Developed for girls aged 6-12, DC Super Hero Girls centers on the female Super Heroes and Super-Villains of the DC Comics universe during their formative years–prior to discovering their full super power potential. Featuring a completely new artistic style and aesthetic, DC Comics’ icons such as Wonder Woman, Supergirl, Batgirl, Harley Quinn, Bumble Bee, Poison Ivy, Katana and many more make their unprecedented teenaged introduction. Each character has her own storyline that explores what teen life is like as a Super Hero, including discovering her unique abilities, nurturing her remarkable powers and mastering the fundamentals of being a hero.
It’s going to include books and Lego sets (which will presumably be in the “Friends” style) and “a line of characters for the action figure category, an area of the industry that has been primarily developed with boys in mind, and fashion dolls featuring strong, athletic bodies that stand on their own in heroic poses.”
Dolls that stand on their own? Heavens!
Funny – I thought we were supposed to not like when toy companies with theoretically gender-neutral appeal make gratuitously girl-targeted spin-offs like Lego Friends. I thought the problem with comics and action figures was that women weren’t included enough – not that they needed a separate-but-equal universe that’s equally polarizing. Then again, my wife was always fond of pink-box products aimed at girls, so maybe this is a good call. I’m just curious what action figures – as opposed to fashion dolls – aimed at girls will look like, and if they’re somehow different from She-Ra, who it seems to me was an action figure aimed at girls, and ought to take offense at Mattel claiming they’ve never done such a thing before. My cousin Ming used to love Kenner Super Powers – she just wished Wonder Woman wasn’t the only girl in the line. But she insisted they were already toys meant for girls.

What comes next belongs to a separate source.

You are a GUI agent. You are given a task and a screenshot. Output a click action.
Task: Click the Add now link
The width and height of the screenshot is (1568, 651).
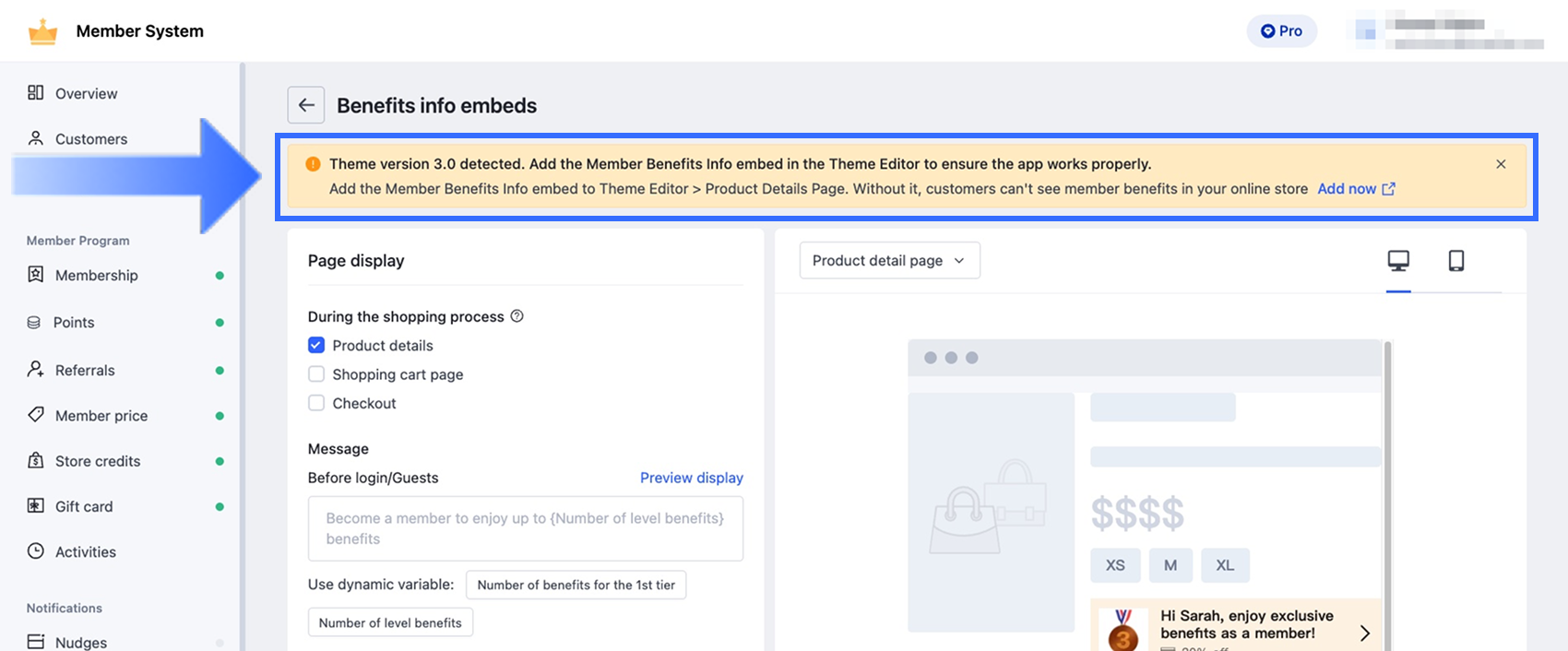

It feels to me like the same thing WB and DC are doing in movies. “Oh, you like Marvel movies? Here’s our copy of that, mapped out for the next 20 years! Oh, you want stuff for girls? Here are a bunch of girl toys! We’ll call ’em ‘Super Hero Girls’ just so you know!” All style and market-speak.(You’ll never see them call a line “Super Hero Boys.” Once again, boys are the default and girls are the “other.”)
I think we have a podcast topic for Julia and me this week. And I shouldn’t have to say this, but a few recent incidents compel me to state outright: if we can avoid misogynist language in comments, that would be super, thanks.